The term macroprudential restrictions is being used to explain a recent decline in house prices and auction results across the country. In a period with historically low interest rates we would intuitively expect the opposite to occur. What the hell are macroprudential restrictions?
The term refers to changes imposed on the macro system by the prudential regulator, which for banks and lenders in general is APRA. But as the following table shows, it’s not just APRA reviewing the bank’s at present….These reviews predominantly focus on consumer lending and wealth management.
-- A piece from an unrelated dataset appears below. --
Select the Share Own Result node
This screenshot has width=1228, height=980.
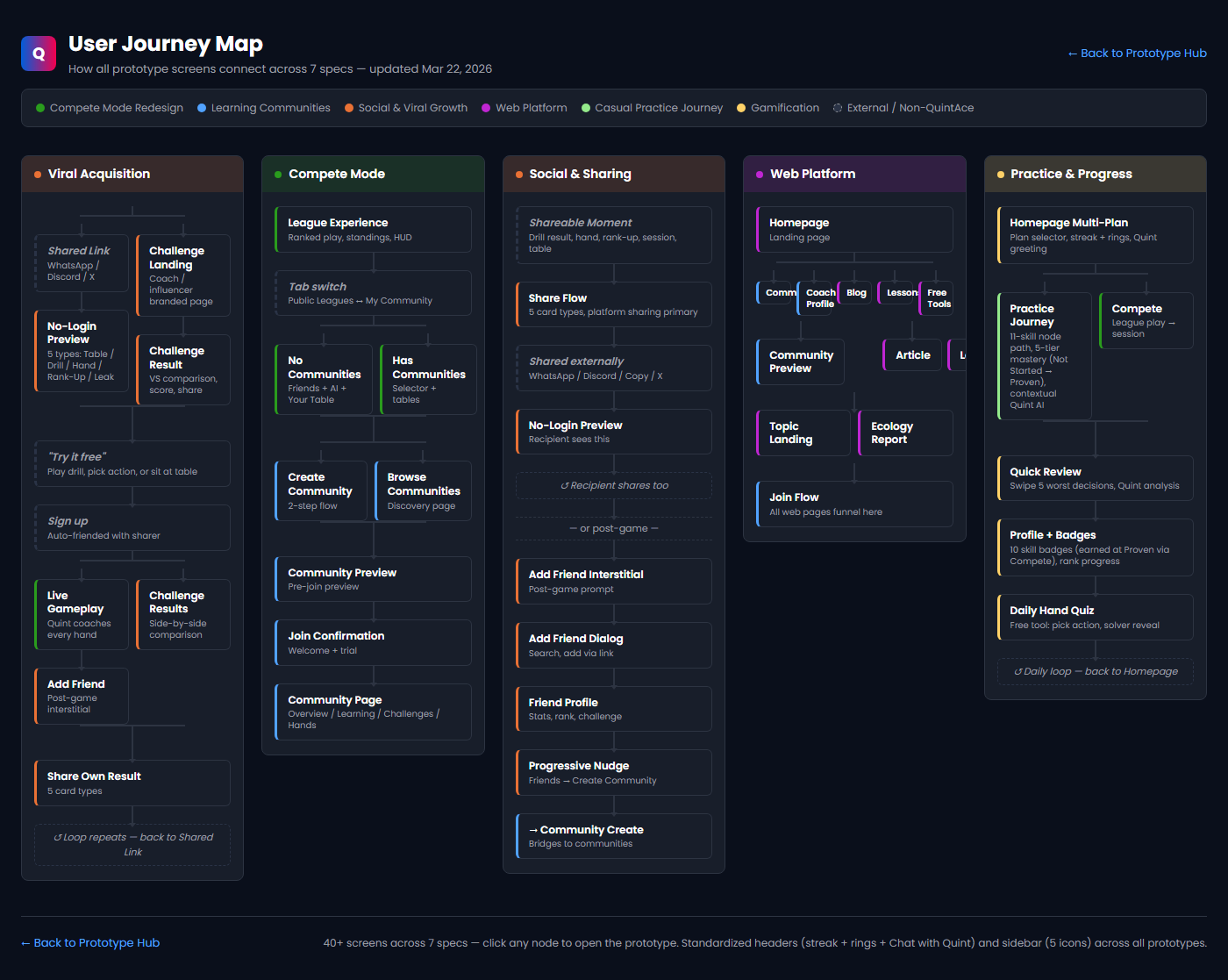(132, 783)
These reviews are having the following key impacts on lending:
1) Lenders (and their intermediaries) need to be far more diligent in investigating a prospective borrower’s income and expenses to ensure that a borrower can afford the loan repayments they are committing themselves to.
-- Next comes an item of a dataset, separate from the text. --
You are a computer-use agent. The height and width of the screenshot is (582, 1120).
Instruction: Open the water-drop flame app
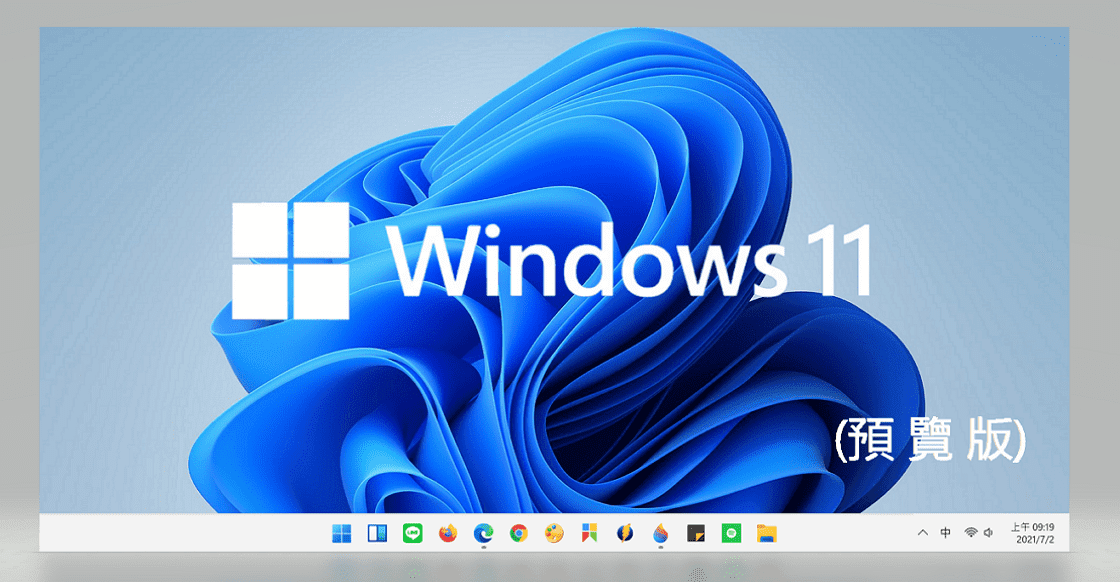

2) lender portfolio limits on the proportion of investment property loans relative to owner occupied loans (actually just lifted).
3) caution around the amount of the loan relative to the value of the property.
All of these things have had a material difference on people’s ability to access credit. We are in essence having a credit crunch. The challenge this time however is that the lenders have plenty of money. They just aren’t allowed to lend it to the people that they have become used to lending it to, ie those who are willing to fly very “close to the wind” with large debt levels compared to their income.
This will undoubtedly open up increased appetite for other lending markets where prudential restrictions are less onerous. Small and medium business would be an obvious target given the scale of the market, however the Royal Commission may hamper this as there have been specific moments in this review relating to Bank treatment of SMEs.
Fingers crossed though!!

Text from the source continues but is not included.